* Begin Source excerpt *

3. General Principles
4. Issuing penalties
5. Deciding on an application
6. Reviews and Appeals
7. Criminal investigation and prosecution
1. General Introduction
1.1 Almost all businesses supervised by HMRC for anti-money laundering purposes are subject either to fit and proper or approval requirements under the Regulations. These requirements are to ensure that businesses:
- beneficial owners
- nominated officers
are appropriate to undertake those roles.
Responsible persons must go through the relevant process before the business can register, and can remain registered, with HMRC.
1.2 HMRC stresses that neither of those requirements tests whether the business is professionally run or operated. Registration is a legal requirement to trade, it is not a recommendation or endorsement of the business.
1.3 HMRC advises registered businesses to carefully avoid using language in this context that might give the impression that registration was a form of endorsement or recommendation.
1.4 There is more detail about these requirements in the fit and proper guidance Introduction
1.5 This document sets out how HM Revenue and Customs (HMRC) will use its powers under the Money Laundering, Terrorist Financing and Transfer of Funds (Information on the Payer)Regulations 2017, referred to as “the Regulations”.
1.6 HMRC will use its powers in the same way under Schedule 7 of the Counter Terrorism Act 2008.
1.7 HMRC may treat any breach of the Regulations as a criminal matter.

* End Source excerpt *
* Begin Material provided *

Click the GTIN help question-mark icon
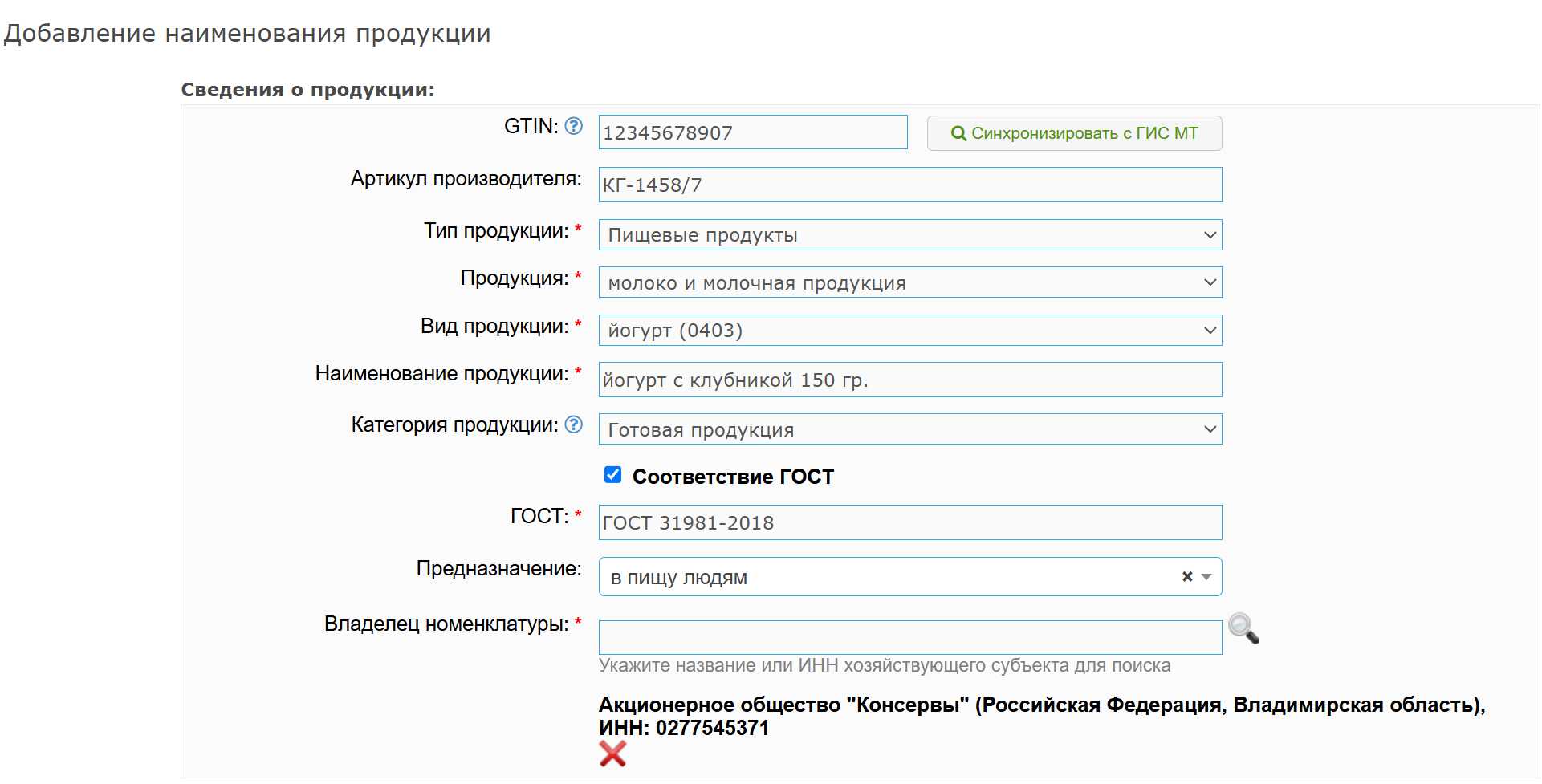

* End Material provided *

#### Directions:
A. List every heading in the HMRC anti-money laundering guidance that carries a single whole number, such as "3. General Principles", along with its number.
B. Continue the HMRC anti-money laundering guidance from its last paragraph, "1.7 HMRC may treat any breach of the Regulations as a criminal matter."

#### Answers given:
A.
3. General Principles
4. Issuing penalties
5. Deciding on an application
6. Reviews and Appeals
7. Criminal investigation and prosecution
1. General Introduction

B.
HMRC’s role under the Regulations
1.8 HMRC is a supervisor under the Regulations. The Regulations require businesses to have written risk assessment, policies, controls and procedures in place to prevent others using them to launder money or finance terrorism. Businesses are also required to report suspicious transactions to the National Crime Agency (NCA).
1.9 HMRC must monitor the businesses for which we are responsible, and make sure they comply with the Regulations.
Our role includes:
- maintaining a register of the businesses we supervise
- providing education and guidance to help businesses understand their obligations
- carrying out compliance activity and other targeted interventions to ensure registered businesses comply with their obligations
- responding to non-compliance with appropriate measures
1.10 HMRC is subject to the Regulators Code. This means we will not impose an unnecessary regulatory burden, and will focus civil measures action on the areas of greatest risk. We recognise the compliance effort of the businesses we supervise. We will take action, and apply sanctions, to the minority that do not comply, dealing more severely with deliberate or persistent non-compliance.
2. HMRC’s approach to non-compliance
2.1 HMRC’s approach to promoting compliance is risk-based. It has three strands:
- Promote: to promote compliance by engaging with businesses and helping them to put in place appropriate controls to counter the threat that they may be used by criminals to launder money or fund terrorism.
- Prevent: to prevent non-compliance by making sure that businesses’ processes and interactions with customers help them stay on the right side of the law. We will challenge high-risk businesses and those with inappropriate controls to put things right.
- Respond: to respond to non-compliance by treating non-compliant businesses in a way that encourages sustained compliance in future.
HMRC will de-register criminally complicit businesses and illegitimate business models.
2.2 HMRC’s approach is designed to help businesses get things right the first time. It is flexible so we can respond to new and evolving threats. It promotes good compliance by designing systems and processes. All of this reduces the cost. It also allows us to focus on high-risk activity and keeping you informed of risks to your business.
2.3 Issuing penalties, sanctions and criminal actions are part of our response to non-compliance.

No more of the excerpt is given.